First, as the ‘Prince’ said before the 1985 bonfire, “If you want to build a bonfire, you’ve got to get an outhouse.” Kazmaier explained that, as outhouses were becoming outdated by his time, they symbolized Harvard and Yale’s lack of sophistication.

“If they could ever find one, that was kind of a symbol of, ‘they’re behind the times,’ ” he said.

Generations of Princetonians have placed a toy bulldog, representing Yale’s mascot, Handsome Dan, inside the outhouse, usually with his head poking out. Dan is often joined atop the blaze by an effigy of John Harvard.
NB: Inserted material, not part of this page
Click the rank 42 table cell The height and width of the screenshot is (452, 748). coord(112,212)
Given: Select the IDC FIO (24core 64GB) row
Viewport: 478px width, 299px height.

A telephone pole seems to have been at the heart of a number of celebrations, although the bonfire tradition likely predates the widespread use of telephones.
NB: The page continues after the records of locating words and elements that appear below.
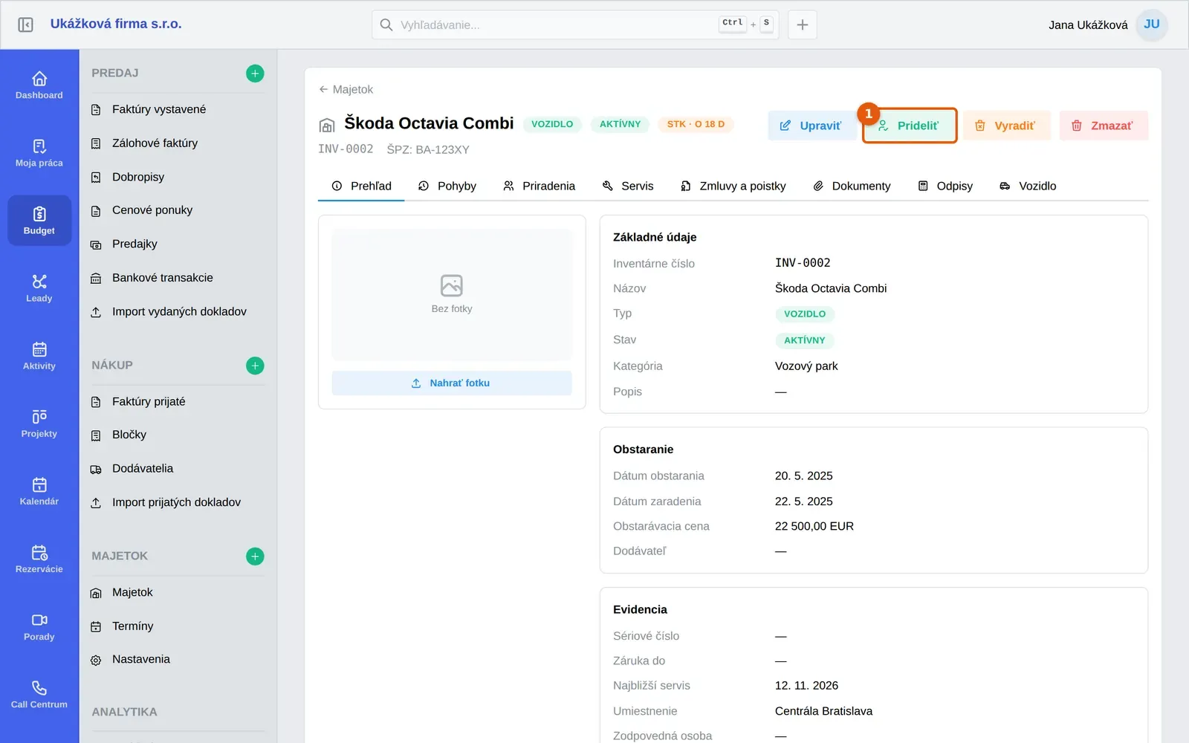Open the Leady section icon
The height and width of the screenshot is (743, 1189).
click(x=39, y=282)
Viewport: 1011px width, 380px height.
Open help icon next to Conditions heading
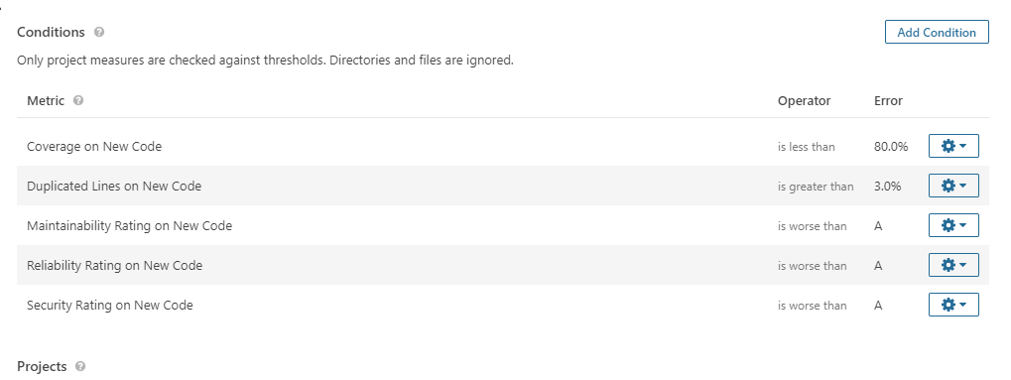98,32
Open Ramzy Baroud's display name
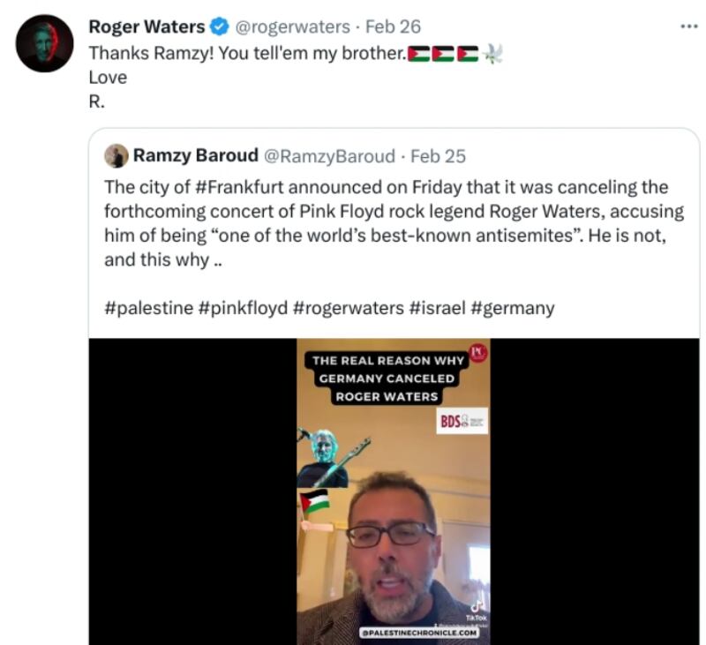This screenshot has height=645, width=706. pyautogui.click(x=196, y=156)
The vast majority of bonfires have taken place on the Thursday or Friday before the last game of the season. Sam Howell ’50 explains on the Alumni Council’s Princetoniana website that it should be “both a Big Three celebration and a rally for the season finale.”

The bonfire functioned effectively as a pep rally in years past. The flame was usually lit by the members of the football team — current head coach Bob Surace ’90 lit the bonfire in 1988 — and preceded by a parade featuring the band and thousands of cheering students, faculty and townspeople. The procession and the ceremony provided a rare opportunity for the entire community to come together.
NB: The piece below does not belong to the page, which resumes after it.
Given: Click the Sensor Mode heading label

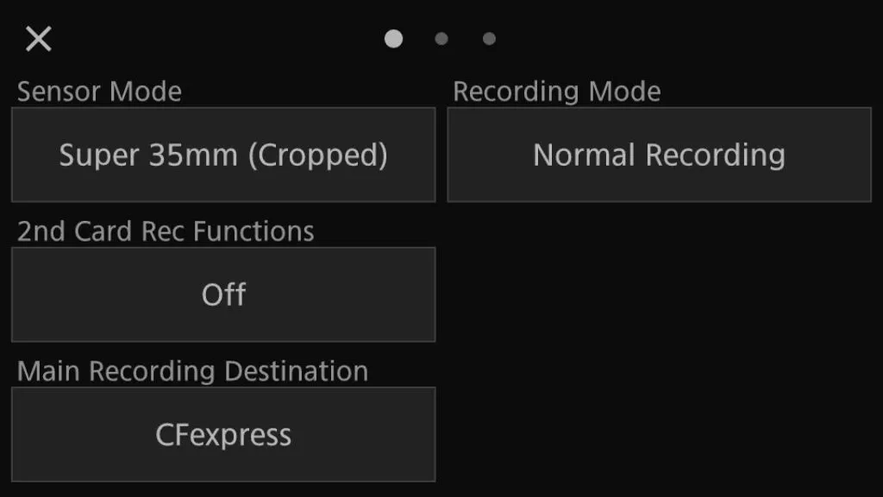Looking at the screenshot, I should coord(99,91).
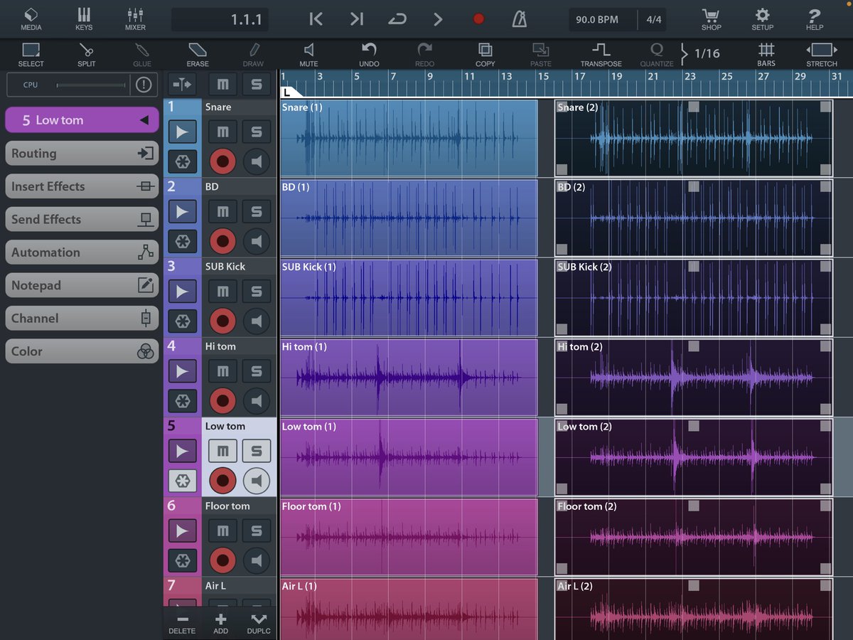Screen dimensions: 853x640
Task: Open the Color picker section
Action: pos(82,351)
“It was a good celebration for the Princeton campus,” Kazmaier said. “It’s one of the few events for celebration purposes that I can remember that undergraduates participated in.”

Speeches by coaches and members of the team typically followed a formula of thanking the fans and vowing to win the upcoming game. Kazmaier said that, though he remembered enjoying bonfires, they were never as important to the team as winning games, a sentiment echoed by Surace after the Yale game last week.

Other schools have gotten involved in this tradition on multiple occasions. In 1951, during a streak of Princetonian Big Three dominance that lasted for six years, the bonfire was lit prematurely when watchmen assigned to keep vigil were called away from the green by an anonymous telephone call. When they returned, the pile of timber was already on fire, and a sign had been posted with the score of the last game in which Yale had defeated Princeton, leading the campus to suspect this was “the work of Yale men.”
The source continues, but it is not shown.